“And Then Comes Freedom”
I’m not a very good Lutheran. Raised in another tradition entirely, I first considered Lutheranism while on a denominational wander during divinity school. Keenly, I watched the Lutheran students. They threw a Saints and Sinners party on a holiday I had known as “Halloween,” and they seemed to know some kind of Scandinavian secret I wasn’t in on. I wondered why they kept talking about Luther instead of Jesus. And I didn’t particularly care for being called a sinner, or a saint, for that matter.
Years later, however, I learned an astonishing truth: that Lutheran theology is all about freedom.
First comes truth: the acknowledgement that we’re a big mess, and we can’t do it on our own. “We confess that we are captive to sin and cannot free ourselves,” we declare.1
And then comes freedom: the assurance that God’s grace is offered with no holds barred. We couldn’t earn it if we tried. It’s just freely given. Becoming a Lutheran for me was not about joining in at the Saints and Sinners party or taking on an ethnic heritage that didn’t belong to me. It was about receiving the humbling truth that I was as close to God as the beggar on the street or the king in his palace. There were no gold stars. There was only grace: offered freely to everyone.
Lutheran theology blows away the life equations we are so often handed: “try hard and things will
get better.” “Be good and nothing bad will happen to you.” We know these to be lies – lies that bind the faithful up in knots of crippling blame and self-doubt.
These equations are often deployed in the other direction as well. In fact, they run in the theological groundwater of our nation: “If you worked hard you wouldn’t be poor,” and, “Pull yourself up by your bootstraps.” Another I’ve heard recently: “If you followed the rules, you wouldn’t get harassed by the cops.” These, too, are lies. They place the blame on those who fail to thrive in impossible situations, rather than acknowledging that, as young activists have been crying in recent days, “the system is rigged.”
“If/then” theology, a professor of mine called it. These days, I see if/then’s everywhere, lined up around us like jail bars, locking us in. “If I could just stop being gay, then God will love me like my pastor promises.”
I am only interested in a conversation about the Reformation in so far as it is centered on the liberation of God’s people. The life-giving theology Luther and his colleagues articulated has rescued me from a life of depending only on myself.

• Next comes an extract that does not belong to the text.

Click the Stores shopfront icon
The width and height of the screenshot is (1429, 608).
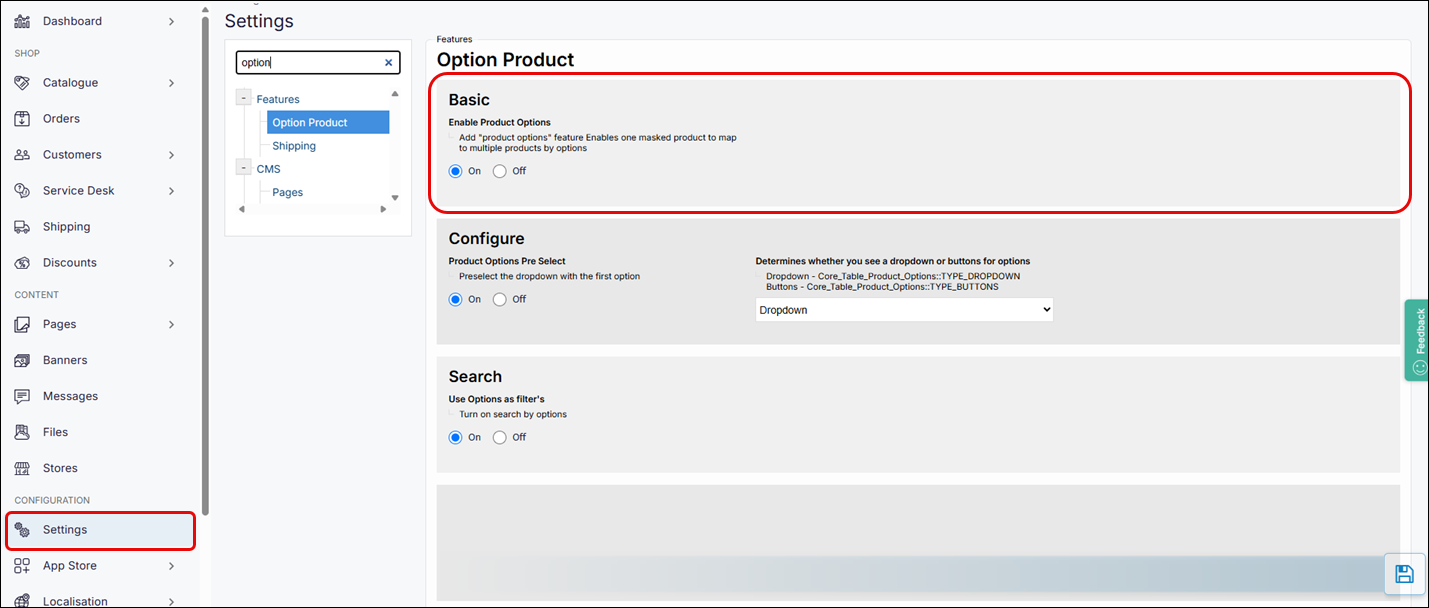click(22, 468)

At its best, Lutheran theology has the capacity to be profoundly freeing. It proclaims that each one of God’s creatures is loved wholly and completely, just as we are. We need not suppress the fearful and wonderful ways each of us has been made.
“I live here, too,” wrote Langston Hughes in his 1967 poem, “Freedom.”2 There is no one who falls outside of God’s promise. This truth shatters white supremacy, the notion that only some of God’s people deserve access to abundant life. There is no one who owns America.
“I live here too,” cry voices from Ferguson, from Baltimore.
“I live here too,” says the dreamer, who fears deportation.
“I live here too,” calls the one who has struggled in poverty.
If we are to remember the Reformation, let it stir us to see the suffering of God’s people in our midst: all those who live under beliefs, laws, and systems that withhold flourishing. There are no equations, no if ’s, then’s, or but’s. God’s promise is for everyone, and so the church must blow open the power structures that have held so many of God’s children captive. Let this be our reformation.
Emily M. D. Scott ’06 M.Div. is a Lutheran pastor. She served as the founding pastor of St. Lydia’s Dinner Church in Brooklyn until Spring 2017.
1 Evangelical Lutheran Worship (Augsburg, 2006), p. 95.
2 Langston Hughes, “Freedom,” The Panther and the Lash: Poems of Our Time (Knopf, 1967), p. 89.